TASK INSTRUCTIONS: Search the material below for the string "element" and list each line that holds it.

┌─ SUPPLIED DATA

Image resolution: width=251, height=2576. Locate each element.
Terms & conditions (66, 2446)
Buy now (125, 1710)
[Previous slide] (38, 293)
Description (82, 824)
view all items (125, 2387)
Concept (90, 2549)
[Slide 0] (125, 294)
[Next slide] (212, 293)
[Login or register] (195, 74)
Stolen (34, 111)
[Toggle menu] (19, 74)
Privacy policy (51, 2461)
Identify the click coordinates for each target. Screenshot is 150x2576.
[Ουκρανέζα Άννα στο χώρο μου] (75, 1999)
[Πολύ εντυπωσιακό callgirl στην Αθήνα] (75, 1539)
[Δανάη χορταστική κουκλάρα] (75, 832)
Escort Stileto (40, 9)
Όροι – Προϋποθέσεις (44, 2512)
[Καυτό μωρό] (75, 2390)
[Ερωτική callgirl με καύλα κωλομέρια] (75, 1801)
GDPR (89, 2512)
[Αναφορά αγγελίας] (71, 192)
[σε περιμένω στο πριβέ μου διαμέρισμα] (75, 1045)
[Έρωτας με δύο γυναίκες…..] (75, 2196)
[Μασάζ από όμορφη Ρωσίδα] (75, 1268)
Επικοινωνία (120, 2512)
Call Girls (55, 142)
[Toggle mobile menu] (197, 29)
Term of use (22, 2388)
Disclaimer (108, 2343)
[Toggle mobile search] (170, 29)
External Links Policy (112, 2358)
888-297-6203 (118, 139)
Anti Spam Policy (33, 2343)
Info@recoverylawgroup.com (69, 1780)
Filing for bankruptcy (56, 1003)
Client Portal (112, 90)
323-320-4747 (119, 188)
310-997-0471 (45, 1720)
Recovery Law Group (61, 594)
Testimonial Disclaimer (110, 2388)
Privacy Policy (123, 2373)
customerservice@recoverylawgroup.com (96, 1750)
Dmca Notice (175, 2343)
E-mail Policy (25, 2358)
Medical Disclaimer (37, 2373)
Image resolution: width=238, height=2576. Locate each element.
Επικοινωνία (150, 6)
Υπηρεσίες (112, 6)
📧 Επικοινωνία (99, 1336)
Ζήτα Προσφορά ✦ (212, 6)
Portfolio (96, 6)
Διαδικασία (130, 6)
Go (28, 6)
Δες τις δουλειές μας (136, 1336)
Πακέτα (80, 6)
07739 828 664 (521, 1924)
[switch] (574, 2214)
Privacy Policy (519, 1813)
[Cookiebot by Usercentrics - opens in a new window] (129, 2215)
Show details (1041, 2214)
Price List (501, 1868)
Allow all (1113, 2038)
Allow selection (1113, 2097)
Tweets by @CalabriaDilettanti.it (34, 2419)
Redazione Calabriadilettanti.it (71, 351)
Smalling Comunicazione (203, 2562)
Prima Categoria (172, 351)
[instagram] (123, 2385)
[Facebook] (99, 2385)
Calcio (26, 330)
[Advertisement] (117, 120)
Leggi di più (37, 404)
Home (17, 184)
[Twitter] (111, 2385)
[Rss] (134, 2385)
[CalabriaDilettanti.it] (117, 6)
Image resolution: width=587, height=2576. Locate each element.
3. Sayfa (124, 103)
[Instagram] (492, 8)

└─

ANSWER SECTION:
Image resolution: width=251, height=2576. Locate each element.
Image resolution: width=238, height=2576. Locate each element.
Image resolution: width=587, height=2576. Locate each element.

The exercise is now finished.